From: "Chana Luntz" <ch...@kolsassoon.org.uk>
Date: Tue, 11 Aug 2009 23:55:25 +0100
Subject:
Re: [Avodah] Tzeni'us and gender roles (Micha Berger)


 
RMB writes:

> I think that you're working from an outsider's view of chareidi life.

I am indeed, deliberately so.

> It's like all the talk about subjugating onself to daas Torah 
> as seen from the media vs what you hear from yeshivish people 
> on Avodah about how their decision-making really works. 
> (Thanks RJJB who recently brought up that example in an IM 
> discussion.) The child has to make a conscious decision to 
> allow their parents into that role.

Yes, agreed, although they have been educated towards doing so.  But there
is always the option of not doing so and if they don't they will refuse
everything proposed to them.  The key factor though, that a lot of the key
decisions regarding who to marry are left, with the conscious agreement of
the child, to the parents, and marriage is concluded earlier than it
otherwise would because the child is not, at the age that marriage is
concluded, capable of making such decisions by themselves.  The charedi
system leads to earlier marriage, and the modern orthodox system leads to
later marriage, and both are hashkafic choices.  Which have consequences.  

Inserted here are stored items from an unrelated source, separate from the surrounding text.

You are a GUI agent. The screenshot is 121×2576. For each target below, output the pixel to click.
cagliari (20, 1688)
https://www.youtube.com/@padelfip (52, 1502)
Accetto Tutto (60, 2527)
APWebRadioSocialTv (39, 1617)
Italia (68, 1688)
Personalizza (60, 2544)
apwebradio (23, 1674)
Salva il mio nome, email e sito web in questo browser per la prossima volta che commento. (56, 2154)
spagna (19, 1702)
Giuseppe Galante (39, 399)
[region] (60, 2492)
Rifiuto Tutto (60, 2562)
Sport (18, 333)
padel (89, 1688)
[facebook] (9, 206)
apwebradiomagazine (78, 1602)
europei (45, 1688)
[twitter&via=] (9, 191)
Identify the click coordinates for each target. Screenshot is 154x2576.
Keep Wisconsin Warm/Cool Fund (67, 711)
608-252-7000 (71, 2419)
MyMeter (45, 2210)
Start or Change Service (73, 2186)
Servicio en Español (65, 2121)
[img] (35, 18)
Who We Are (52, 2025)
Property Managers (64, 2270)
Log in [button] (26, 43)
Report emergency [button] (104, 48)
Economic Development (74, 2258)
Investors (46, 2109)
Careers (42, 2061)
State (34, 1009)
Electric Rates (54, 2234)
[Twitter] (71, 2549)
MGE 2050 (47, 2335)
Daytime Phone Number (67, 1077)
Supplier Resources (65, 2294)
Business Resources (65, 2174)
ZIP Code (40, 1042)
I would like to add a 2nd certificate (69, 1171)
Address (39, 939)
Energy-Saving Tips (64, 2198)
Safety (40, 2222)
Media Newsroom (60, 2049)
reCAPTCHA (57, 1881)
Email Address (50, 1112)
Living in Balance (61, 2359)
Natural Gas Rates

> Is that the question of Maharat? Or is it something else 
> grouped together?

I am not at all sure that Maharat as currently designed specifically is a
good solution.  But what I was trying to get you to examine are some of the
issues which perhaps need addressing, which might lead many people to
believe that, when proferred a solution in the form of the Maharat, that
this is a solution.  You keep responding with yoezet and toenet and Nechama
Leibowitz, whereas to my mind, these deal with completely different
problems, problems that you acknowledge are problems, and hence it is very
easy for you to acknowledge them as good solutions.  On the other hand, you
keep saying that you can't see the problems that Maharat may be seen by
others to address.   
 
> If we have a need for women in such a role, and I could see 
> many communities that would need a paid position for an adult 
> educator of this sort, then create such a position and a new 
> title. I must be missing something, because that seems trivial.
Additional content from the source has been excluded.